Автоликбез


Кругосветка (СССР)



Кругосветка (СССР)

...Первые километры по нашей земле для всех иностранцев оказались потрясением.

Мы долго не могли понять, почему все они так медленно едут: 80 км в час — максимальная! Ведь мы так ни в какой график не уложимся.

Когда на одной из остановок они раздали всем рации, а мы их включили, все стало ясно.

—Бука одестра, рогацци! Аттантива, бука синистра!* — слышались в них то и дело взбудораженные итальянские голоса.

«Какие ямы? Где они их увидели? — недоумевали мы сначала. — Да Брест — Минск чуть ли не лучшая у нас дорога!»

Оказалось, это не ямы, а асфальтовые увалы, гладкие волны, на которых подвески их машин «пробивали» при скорости более 70 — 80 км в час. Наши шли и 120 безо всяких ударов. Раскачивались, колыхались — это да, но так даже веселее!

Честно говоря, мы приуныли, хотя ситуация после Бреста поменялась на сто восемьдесят — в Европе они нас без конца подгоняли: ехать восемьдесят — это мука.

Я шел первым, а передо мной гаишник на «Волге» полыхал всеми цветами радуги, как самец в брачную пору. Стоило увидеть ему встречного или попутного, он бросался на него, как стервятник на жертву, встречному — в лоб, а на попутного — боком и орал в «матюгальник» так властно и грубо, словно мы везли атомную бомбу:

— Стоять! Принять вправо! Стоять, мать вашу!!!

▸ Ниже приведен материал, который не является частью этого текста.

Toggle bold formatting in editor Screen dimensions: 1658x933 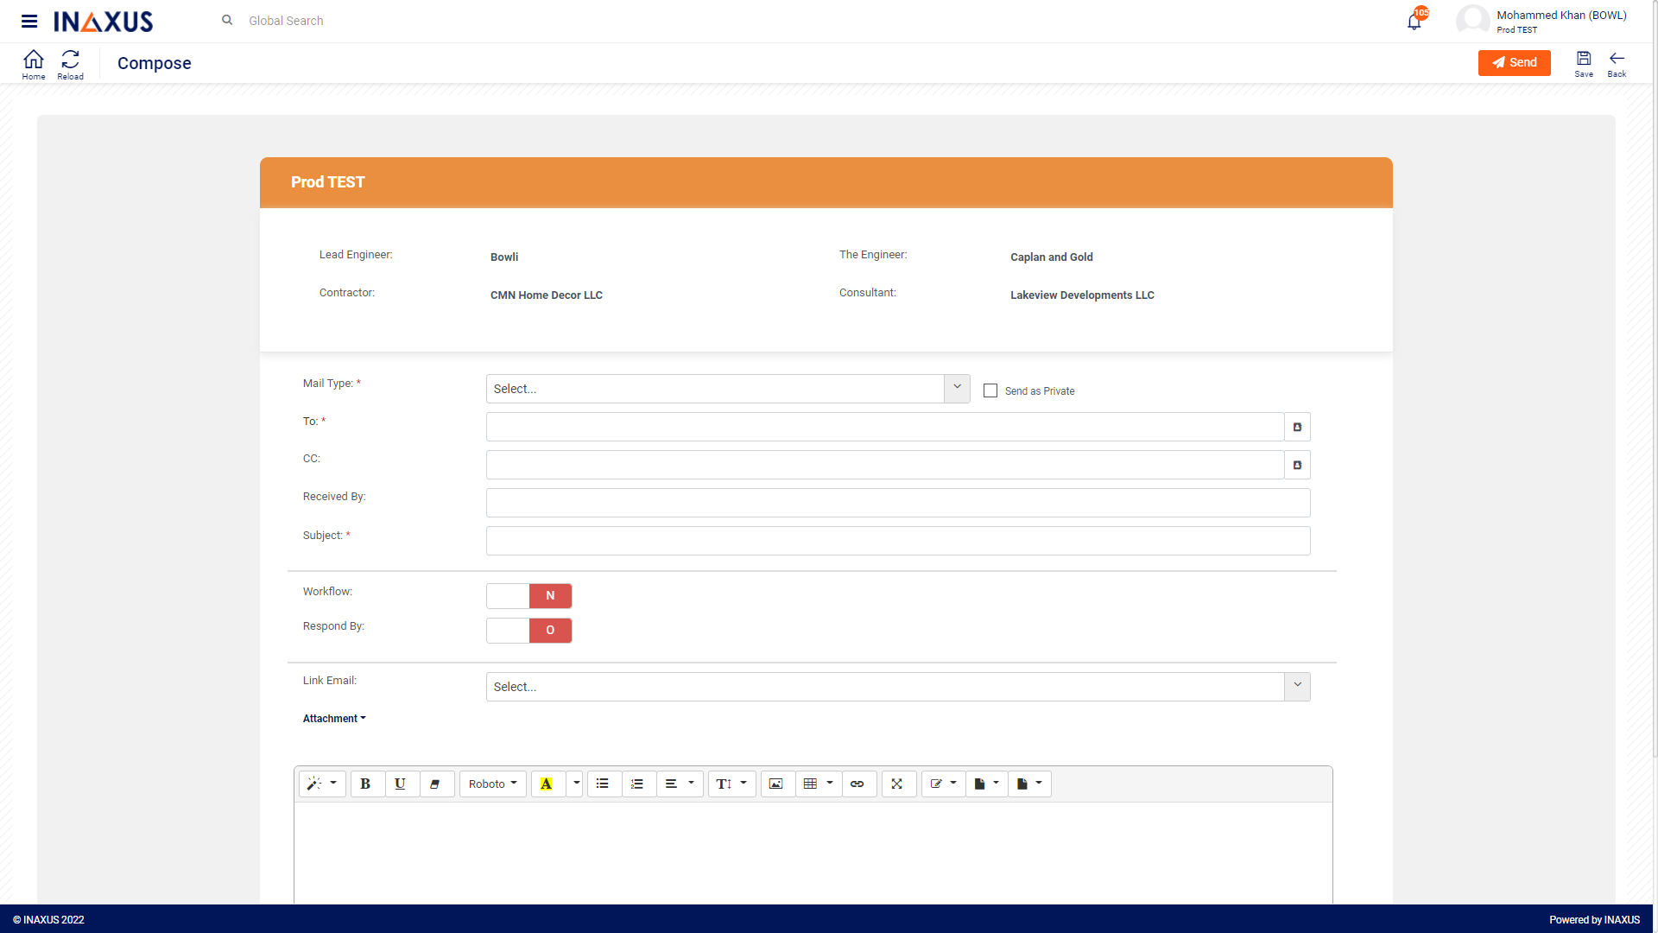(365, 784)
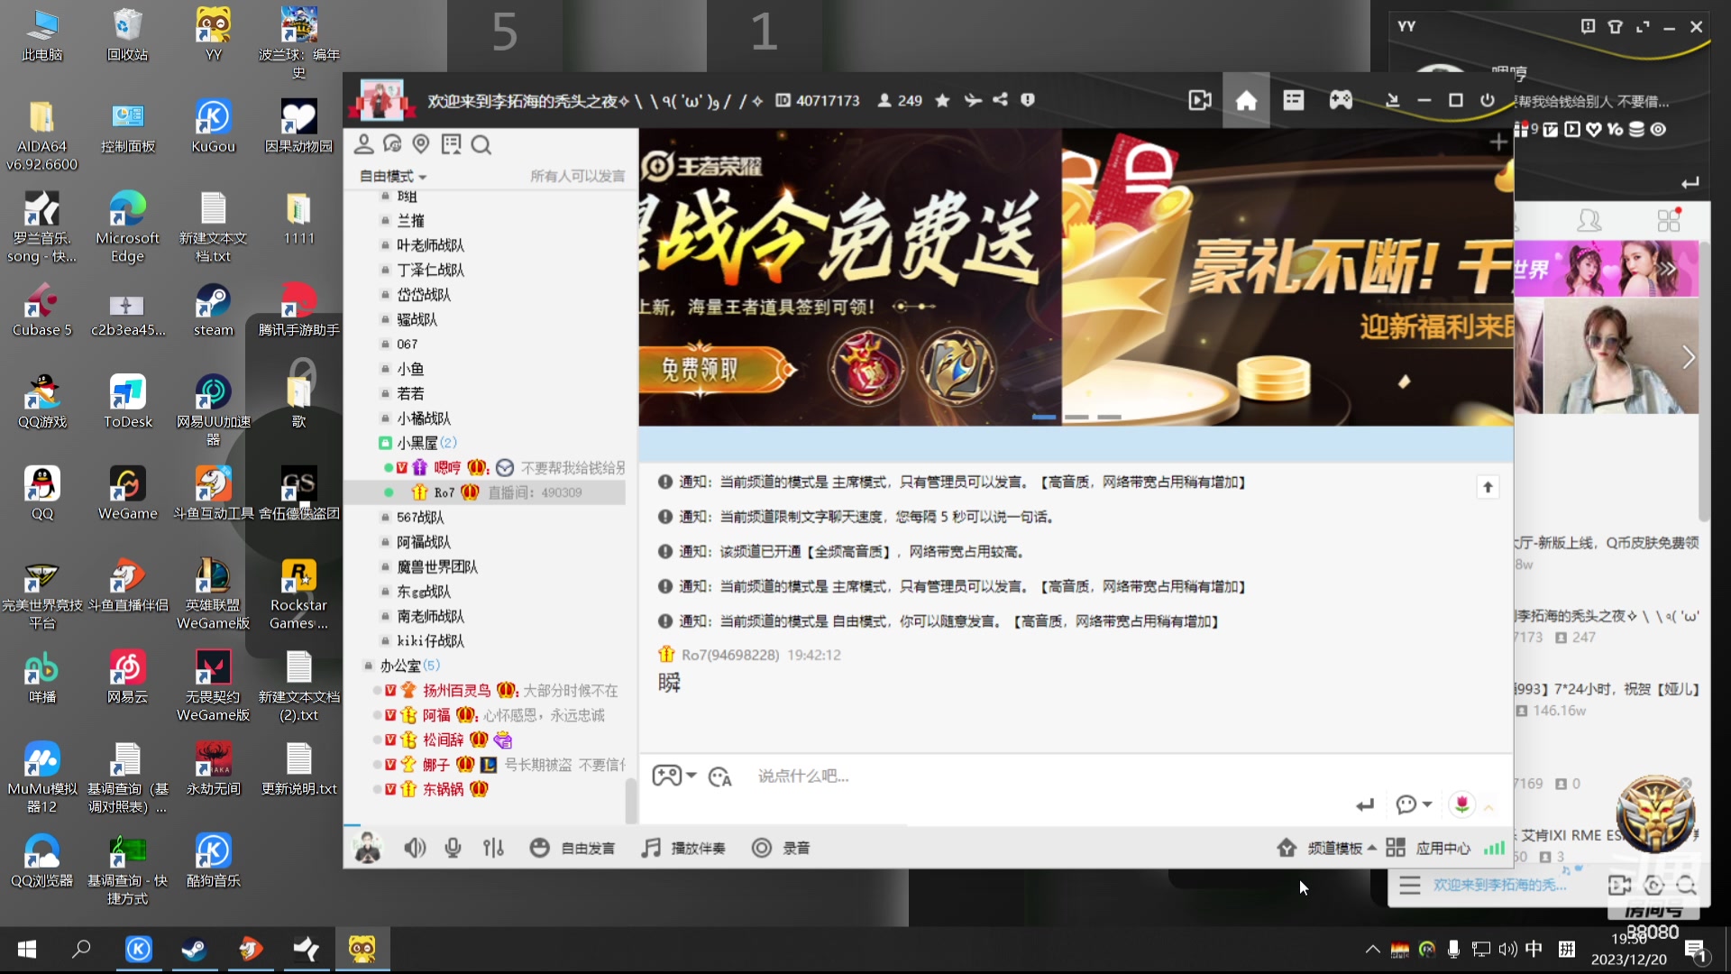Send a flower with the tulip icon

click(x=1461, y=804)
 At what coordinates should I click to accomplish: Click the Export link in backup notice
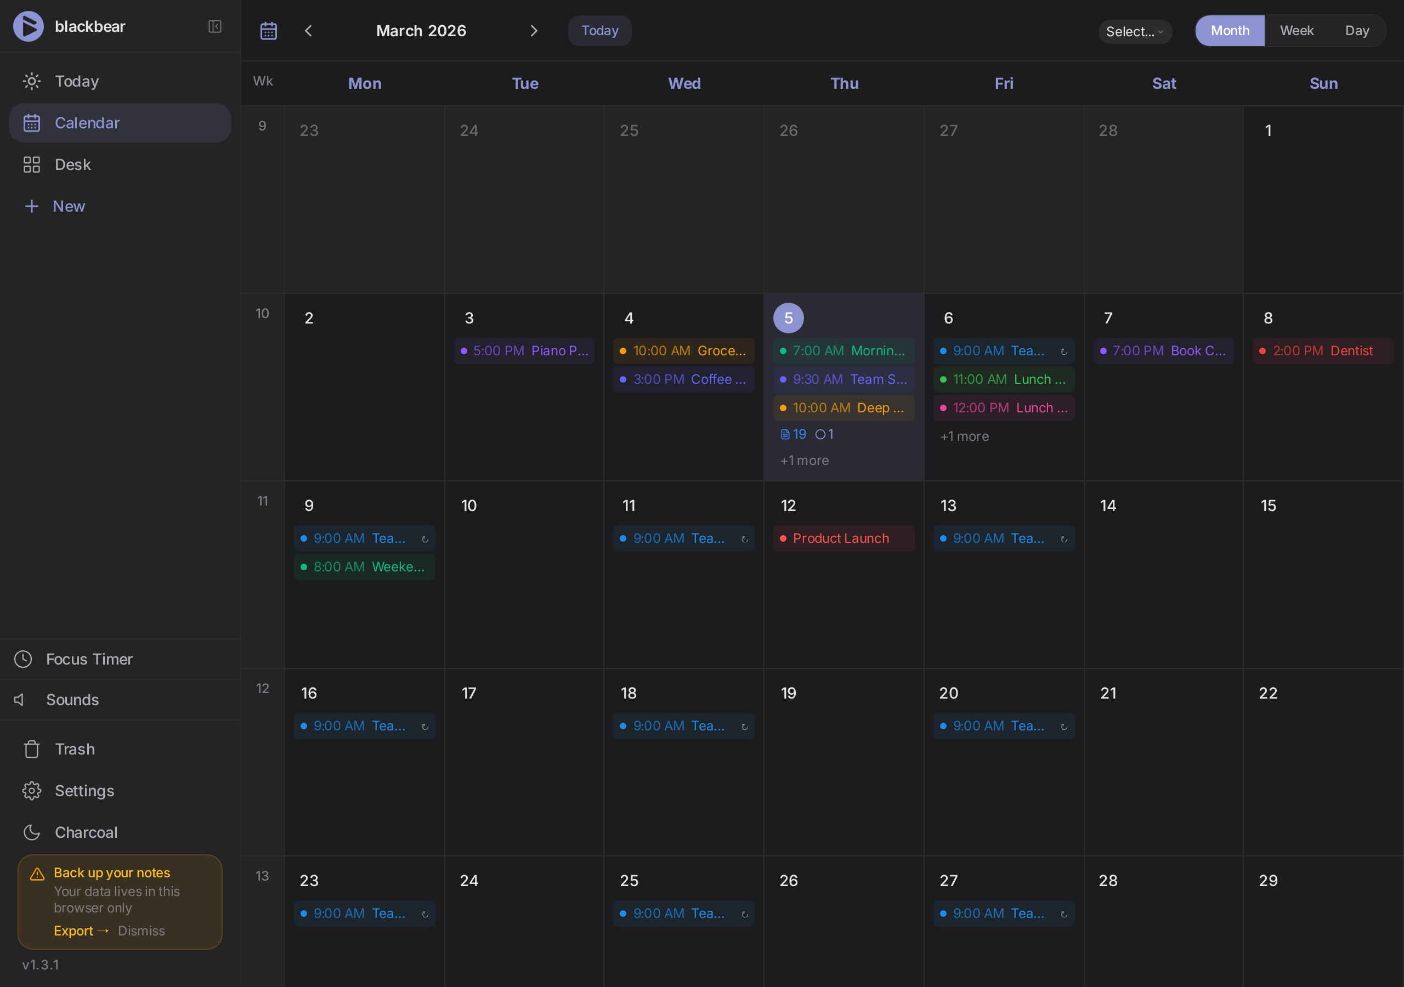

Машины шарахались от него, вздымая тучи пыли с обочин, шарахались и виляли так резко, что несколько раз мы за жизнь людей в этих машинах вздрагивали — ну нельзя же так! Попутных еще можно попросить принять вправо, а встречные‑то нам совсем не мешают, дорога вон какая широченная.

Скажу честно — ехать с таким сопровождением было противно. А иностранцы наши от него просто обалдели. После каждого резкого «налета» гаишника рации итальянцев долго молчали, и нам было стыдно за нашу страну. А потом из треска волн возник голосок американки Сусу, она обращалась ко мне:

— Юрий, это у вас называется остатки тоталитарного общества, да?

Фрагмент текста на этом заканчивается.